### Work item
From the records below, please repeat exactly the line that has "Image resolution: width=1027", the line that has "Given: Show the", and every line between them, and nothing else.

### Data to examine

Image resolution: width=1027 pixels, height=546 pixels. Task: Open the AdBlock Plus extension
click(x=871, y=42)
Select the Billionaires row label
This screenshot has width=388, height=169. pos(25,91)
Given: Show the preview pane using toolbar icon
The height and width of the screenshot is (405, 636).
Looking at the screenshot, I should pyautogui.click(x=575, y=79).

---

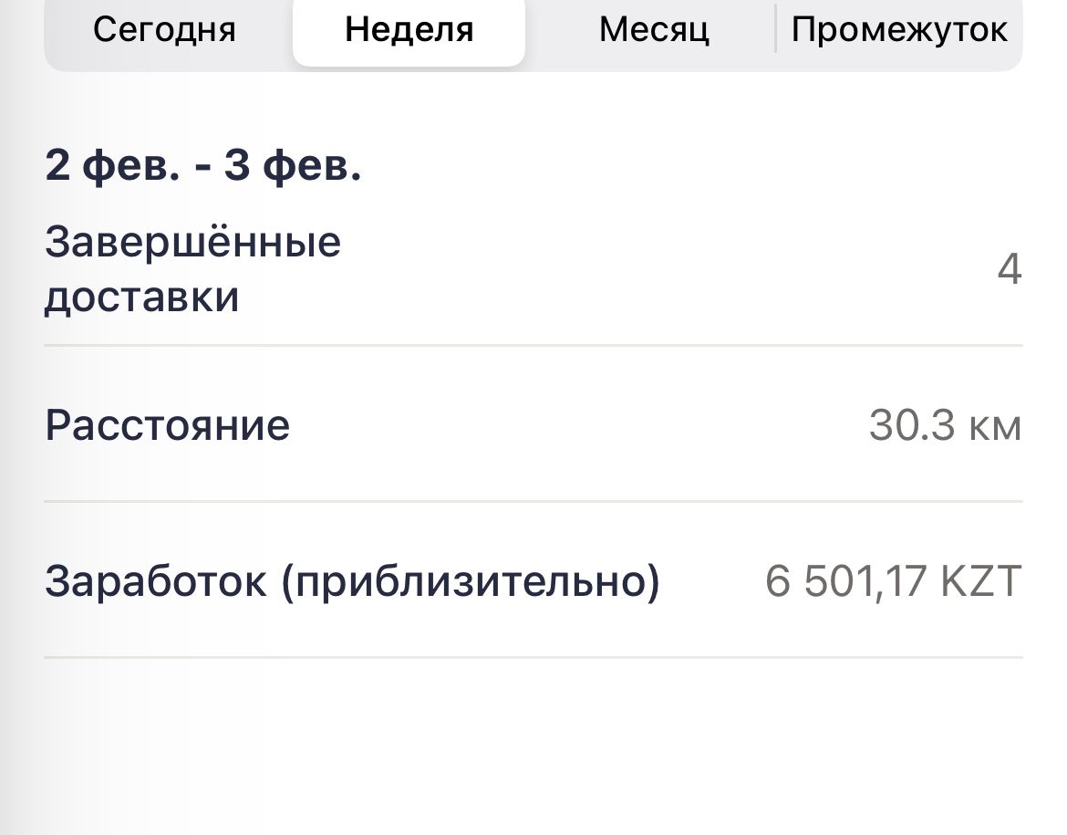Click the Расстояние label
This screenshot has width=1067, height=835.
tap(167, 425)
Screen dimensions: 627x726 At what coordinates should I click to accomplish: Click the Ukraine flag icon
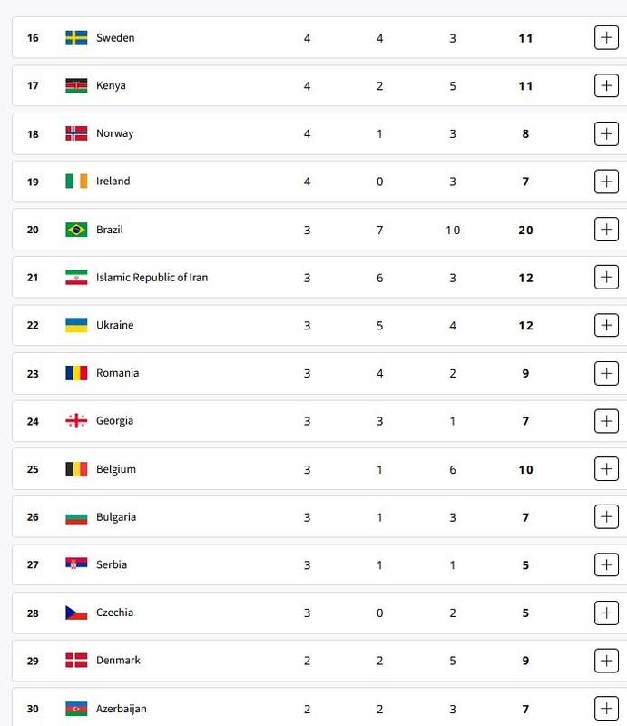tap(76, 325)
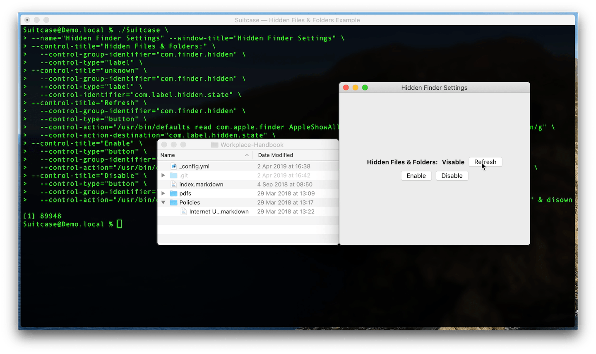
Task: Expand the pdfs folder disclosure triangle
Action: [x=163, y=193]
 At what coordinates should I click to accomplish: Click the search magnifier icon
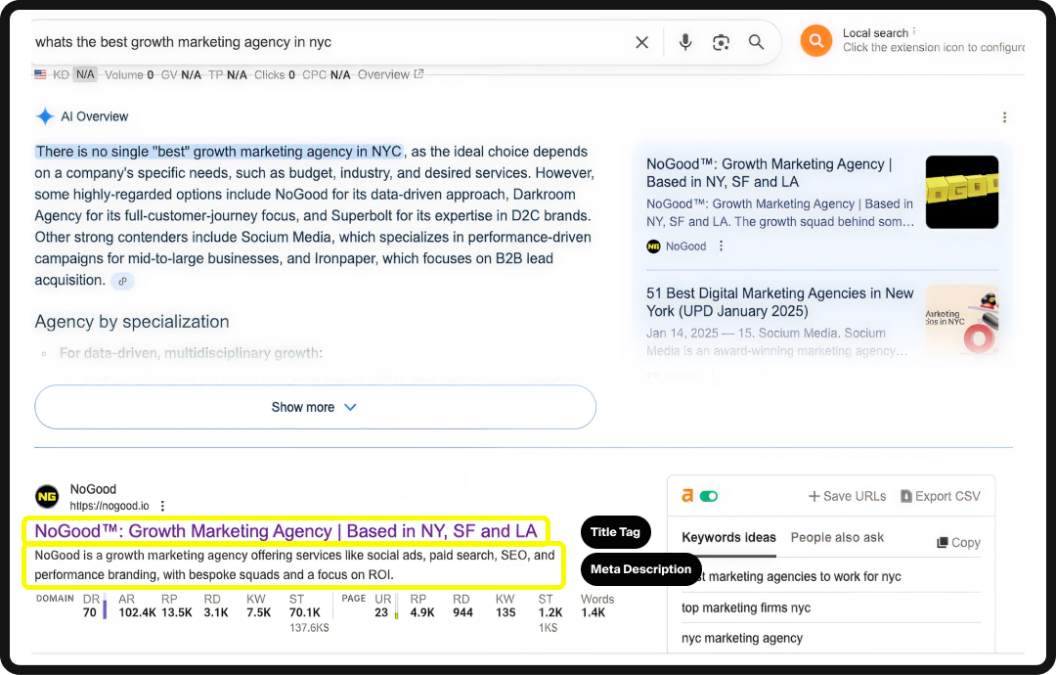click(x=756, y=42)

### Task solution
Image resolution: width=1027 pixels, height=546 pixels. Task: Open the AdBlock Plus extension
click(x=871, y=42)
Select the Billionaires row label
This screenshot has width=388, height=169. pos(25,91)
Given: Show the preview pane using toolbar icon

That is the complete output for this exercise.